Did they forget that throughout their forefathers' sojourn in the desert they could do nothing but complain about that manna? Now Jesus is warning them they are in danger of treating the true bread from heaven with the same kind of contempt.
They respond: "Lord (Sir), give us this bread always."
Calvin suggests these are words of cynical unbelief, in effect: "Yeah right! Like there's such a thing as bread that gives life forever, whatever you say!" These hearers of Jesus weren't looking past their noses, laboring for the things that perish, content to leave it there. Jesus is teaching about human nature We know we need life, were created for such life, but we look for it in all of the wrong places. We hunger and thirst after the right relationship, the right car, the right home, we seek happiness in the things we can get for ourselves. We seek to eat, drink and be merry because tomorrow we die. But that's not life.
"Most assuredly I tell you your fathers ate of the manna and are dead." Not that eating was wrong, but there has to be something more.
Jesus then makes the revelation: "I am the bread of life."
There's no beating around the bush. Hear it well: "I AM." And His wording is emphatic: I am the bread of life. There simply is no life apart from Me. "Whoever comes to Me shall never hunger, whoever believes in Me shall never thirst."
With His bold words Jesus is effectively saying: "I am" the fulfillment of Isaiah 55:1, 2, so that everyone who thirsts should come to Me. It's in listening to Me, that you eat what is good.
That's not all. Repeatedly Jesus stresses, this bread comes down from heaven, that is to say: I have come down from heaven. Is He making Himself equal with God? You'd better believe it.
That was too much for their ears. "We know where He's from, we've seen Him grow up and work in the carpenters shop, this is Joseph's boy."
He goes on to say that it is He Himself who gives this bread. "The bread that I shall give is My flesh" (verse 51).
Now they'd pretty well had all they could take they begin to mumble and murmur among themselves. "Does He want us to eat His flesh? That's disgusting!"
No, that's not what Jesus meant. But He was beginning to teach them that if there was to be life, it could only come at the expense of His own life. There would have to be a cross. This made no sense to those who saw no need for such life in themselves, had no concept of their own sinfulness and need of a Saviour, whose only concern seemed to be their belly and being entertained with some nifty tricks.
The reaction of many of those who had been following Him was: "This is a hard saying, who can hear it?" (verse 60). As if to say: "We don't have to listen to this!"
And from that time many of those "disciples" turned back and no longer followed Him. They didn't ask questions for clarification, they just threw off His teaching, they didn't have the stomach for it. They weren't hungry!
But when Jesus asked the twelve if they want to leave too, Peter responds for them, "Are you kidding, where else can we go — you have the Words of eternal life!"

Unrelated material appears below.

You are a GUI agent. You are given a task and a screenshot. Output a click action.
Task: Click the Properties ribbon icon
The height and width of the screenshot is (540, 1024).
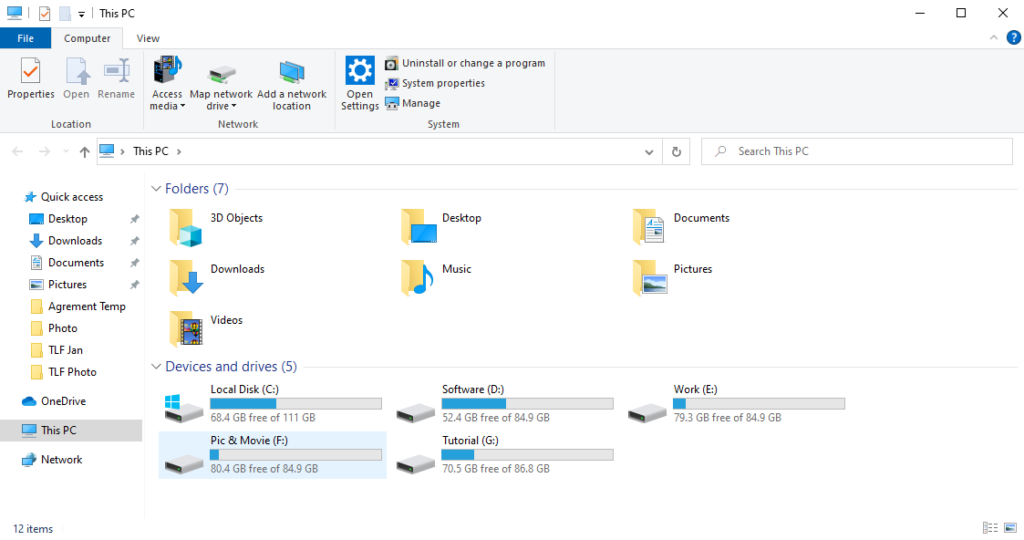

Surely these men didn't understand all that Jesus had just revealed about Himself either, but they will stay with Jesus because they had been given a hunger, they know there's nowhere else to go, nowhere else to find life. They will stay with the Word.
There will always be those who are looking for the spectacular, to be entertained, to have their egos stroked and their tummies filled, but have no stomach for the Word. "We don't have to listen to this," they say. But if we are to feed on Christ we must come to Him, if we are to hear and learn from God we'll need to stay with His Word. He is the Bread of Life.